Hoje em dia me pego questionando algumas coisas tidas como “básicas” enquanto morava no Brasil. Por exemplo a influência da religião nas leis de um país.
O Brasil é tido como um país oficialmente católico. Isto dá liberdade à igreja de influenciar na política do país.
O problema de uma religião ter influência sobre um governo é que isto causa descriminação sobre as outras, além de dar margem ao sistema totalitário, onde o governo manda em você e ponto.
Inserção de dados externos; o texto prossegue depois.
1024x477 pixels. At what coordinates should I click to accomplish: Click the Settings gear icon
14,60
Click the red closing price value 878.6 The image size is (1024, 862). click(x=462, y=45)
Imagine o tema “aborto”. Algumas religiões defendem que nascemos no momento que damos o primeiro suspiro. Outras defendem que encarnamos no momento em que o espermatozóide fecunda o óvulo. Quem está certo? Quem está errado? Quem pode comprovar? Como resolvemos o empasse?
Por se tratar de um tema tão pessoal, não consigo concordar com o estado tomar esta decisão por mim. Também não estou pedindo para o estado tomar partido. Simplesmente se abster. Decidir sobre o que eu posso fazer ou não vai de frente com o conceito de democracia.
Recentemente li um artigo sobre células-tronco. Bem, o artigo não era tão recente (meados de 2008) e sim, minha leitura. A pesquisa no Brasil sobre células-tronco é promissora, mas esbarra em questões fundamentais, de cujo ético-religioso. Coisas que não entendo.
Questão 1: Os embriões alvo de estudos são de descarte de processos de fertilização. Ou seja, serão destruídos de qualquer forma. Por que não aproveitar e se fazer ciência? A igreja considera os embriões seres viventes para pesquisa, mas não para o descarte?!
Questão 2: Pede-se a opinião da pesquisadora sobre se os embriões estão vivos, se são seres. A resposta excelente: Eu não sei o que é vida, porque isso é discutível. Mas sei o que é morte. Uma pessoa é considerada morta quando seu sistema nervoso para de funcionar. Embriões não possuem sistema nervoso formado.
Questão 3: Por que então não se discute também o fato dos seguidores do movimento religioso Testemunha de Jeová não aceitarem transfusão de sangue?
Religião deveria ficar onde ela está. Dentro das igrejas.